** Directions for this task **
Arrange the data below as a JSON list of strings, with each line as its own string and blank lines skipped.

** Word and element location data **

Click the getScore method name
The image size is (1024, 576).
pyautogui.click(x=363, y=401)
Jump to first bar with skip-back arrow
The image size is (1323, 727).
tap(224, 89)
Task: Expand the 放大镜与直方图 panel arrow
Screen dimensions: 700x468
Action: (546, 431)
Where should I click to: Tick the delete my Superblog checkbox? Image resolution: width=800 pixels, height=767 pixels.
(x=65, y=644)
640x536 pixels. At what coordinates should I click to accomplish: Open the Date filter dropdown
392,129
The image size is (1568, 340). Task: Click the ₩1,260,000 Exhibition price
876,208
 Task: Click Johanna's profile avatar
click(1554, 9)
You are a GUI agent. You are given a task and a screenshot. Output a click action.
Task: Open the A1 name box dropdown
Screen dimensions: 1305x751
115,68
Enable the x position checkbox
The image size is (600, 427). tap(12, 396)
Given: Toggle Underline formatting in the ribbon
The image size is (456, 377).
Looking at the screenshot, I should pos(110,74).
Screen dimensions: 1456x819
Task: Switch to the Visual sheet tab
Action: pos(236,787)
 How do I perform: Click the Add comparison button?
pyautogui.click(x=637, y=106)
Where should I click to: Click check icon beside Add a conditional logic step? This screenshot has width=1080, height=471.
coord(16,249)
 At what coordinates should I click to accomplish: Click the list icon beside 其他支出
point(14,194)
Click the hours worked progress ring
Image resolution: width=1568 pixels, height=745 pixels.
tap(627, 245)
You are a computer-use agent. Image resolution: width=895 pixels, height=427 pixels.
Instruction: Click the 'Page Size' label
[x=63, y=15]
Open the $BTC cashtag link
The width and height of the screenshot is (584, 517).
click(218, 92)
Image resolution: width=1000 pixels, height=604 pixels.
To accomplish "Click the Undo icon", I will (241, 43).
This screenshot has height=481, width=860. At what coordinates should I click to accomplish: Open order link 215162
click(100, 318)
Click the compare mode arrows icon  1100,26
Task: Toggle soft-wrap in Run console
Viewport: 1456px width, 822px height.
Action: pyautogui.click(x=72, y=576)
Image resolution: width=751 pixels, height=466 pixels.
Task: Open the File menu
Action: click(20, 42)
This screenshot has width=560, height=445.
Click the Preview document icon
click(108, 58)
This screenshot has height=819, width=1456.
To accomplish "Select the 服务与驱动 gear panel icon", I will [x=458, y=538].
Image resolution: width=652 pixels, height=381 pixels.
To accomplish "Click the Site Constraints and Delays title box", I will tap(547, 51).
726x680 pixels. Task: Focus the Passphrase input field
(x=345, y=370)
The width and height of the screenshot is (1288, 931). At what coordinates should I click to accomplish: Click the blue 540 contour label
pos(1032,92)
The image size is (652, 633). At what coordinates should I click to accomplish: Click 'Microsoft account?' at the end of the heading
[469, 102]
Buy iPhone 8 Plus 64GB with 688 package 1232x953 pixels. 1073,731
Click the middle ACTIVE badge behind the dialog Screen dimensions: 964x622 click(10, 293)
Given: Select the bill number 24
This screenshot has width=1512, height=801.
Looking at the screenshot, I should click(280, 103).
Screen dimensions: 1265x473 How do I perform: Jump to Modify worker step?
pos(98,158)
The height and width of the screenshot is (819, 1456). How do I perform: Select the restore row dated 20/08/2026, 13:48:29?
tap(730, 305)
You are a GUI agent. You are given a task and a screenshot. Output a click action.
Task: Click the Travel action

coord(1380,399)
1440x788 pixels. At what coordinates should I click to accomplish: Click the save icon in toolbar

** Exercise result **
[
  "Click the getScore method name",
  "The image size is (1024, 576).",
  "pyautogui.click(x=363, y=401)",
  "Jump to first bar with skip-back arrow",
  "The image size is (1323, 727).",
  "tap(224, 89)",
  "Task: Expand the 放大镜与直方图 panel arrow",
  "Screen dimensions: 700x468",
  "Action: (546, 431)",
  "Where should I click to: Tick the delete my Superblog checkbox? Image resolution: width=800 pixels, height=767 pixels.",
  "(x=65, y=644)",
  "640x536 pixels. At what coordinates should I click to accomplish: Open the Date filter dropdown",
  "392,129",
  "The image size is (1568, 340). Task: Click the ₩1,260,000 Exhibition price",
  "876,208",
  " Task: Click Johanna's profile avatar",
  "click(1554, 9)",
  "You are a GUI agent. You are given a task and a screenshot. Output a click action.",
  "Task: Open the A1 name box dropdown",
  "Screen dimensions: 1305x751",
  "115,68",
  "Enable the x position checkbox",
  "The image size is (600, 427). tap(12, 396)",
  "Given: Toggle Underline formatting in the ribbon",
  "The image size is (456, 377).",
  "Looking at the screenshot, I should pos(110,74).",
  "Screen dimensions: 1456x819",
  "Task: Switch to the Visual sheet tab",
  "Action: pos(236,787)",
  " How do I perform: Click the Add comparison button?",
  "pyautogui.click(x=637, y=106)",
  "Where should I click to: Click check icon beside Add a conditional logic step? This screenshot has width=1080, height=471.",
  "coord(16,249)",
  " At what coordinates should I click to accomplish: Click the list icon beside 其他支出",
  "point(14,194)",
  "Click the hours worked progress ring",
  "Image resolution: width=1568 pixels, height=745 pixels.",
  "tap(627, 245)",
  "You are a computer-use agent. Image resolution: width=895 pixels, height=427 pixels.",
  "Instruction: Click the 'Page Size' label",
  "[x=63, y=15]",
  "Open the $BTC cashtag link",
  "The width and height of the screenshot is (584, 517).",
  "click(218, 92)",
  "Image resolution: width=1000 pixels, height=604 pixels.",
  "To accomplish \"Click the Undo icon\", I will (241, 43).",
  "This screenshot has height=481, width=860. At what coordinates should I click to accomplish: Open order link 215162",
  "click(100, 318)",
  "Click the compare mode arrows icon  1100,26",
  "Task: Toggle soft-wrap in Run console",
  "Viewport: 1456px width, 822px height.",
  "Action: pyautogui.click(x=72, y=576)",
  "Image resolution: width=751 pixels, height=466 pixels.",
  "Task: Open the File menu",
  "Action: click(20, 42)",
  "This screenshot has width=560, height=445.",
  "Click the Preview document icon",
  "click(108, 58)",
  "This screenshot has height=819, width=1456.",
  "To accomplish \"Select the 服务与驱动 gear panel icon\", I will [x=458, y=538].",
  "Image resolution: width=652 pixels, height=381 pixels.",
  "To accomplish \"Click the Site Constraints and Delays title box\", I will tap(547, 51).",
  "726x680 pixels. Task: Focus the Passphrase input field",
  "(x=345, y=370)",
  "The width and height of the screenshot is (1288, 931). At what coordinates should I click to accomplish: Click the blue 540 contour label",
  "pos(1032,92)",
  "The image size is (652, 633). At what coordinates should I click to accomplish: Click 'Microsoft account?' at the end of the heading",
  "[469, 102]",
  "Buy iPhone 8 Plus 64GB with 688 package 1232x953 pixels. 1073,731",
  "Click the middle ACTIVE badge behind the dialog Screen dimensions: 964x622 click(10, 293)",
  "Given: Select the bill number 24",
  "This screenshot has width=1512, height=801.",
  "Looking at the screenshot, I should click(280, 103).",
  "Screen dimensions: 1265x473 How do I perform: Jump to Modify worker step?",
  "pos(98,158)",
  "The height and width of the screenshot is (819, 1456). How do I perform: Select the restore row dated 20/08/2026, 13:48:29?",
  "tap(730, 305)",
  "You are a GUI agent. You are given a task and a screenshot. Output a click action.",
  "Task: Click the Travel action",
  "coord(1380,399)",
  "1440x788 pixels. At what coordinates should I click to accomplish: Click the save icon in toolbar"
]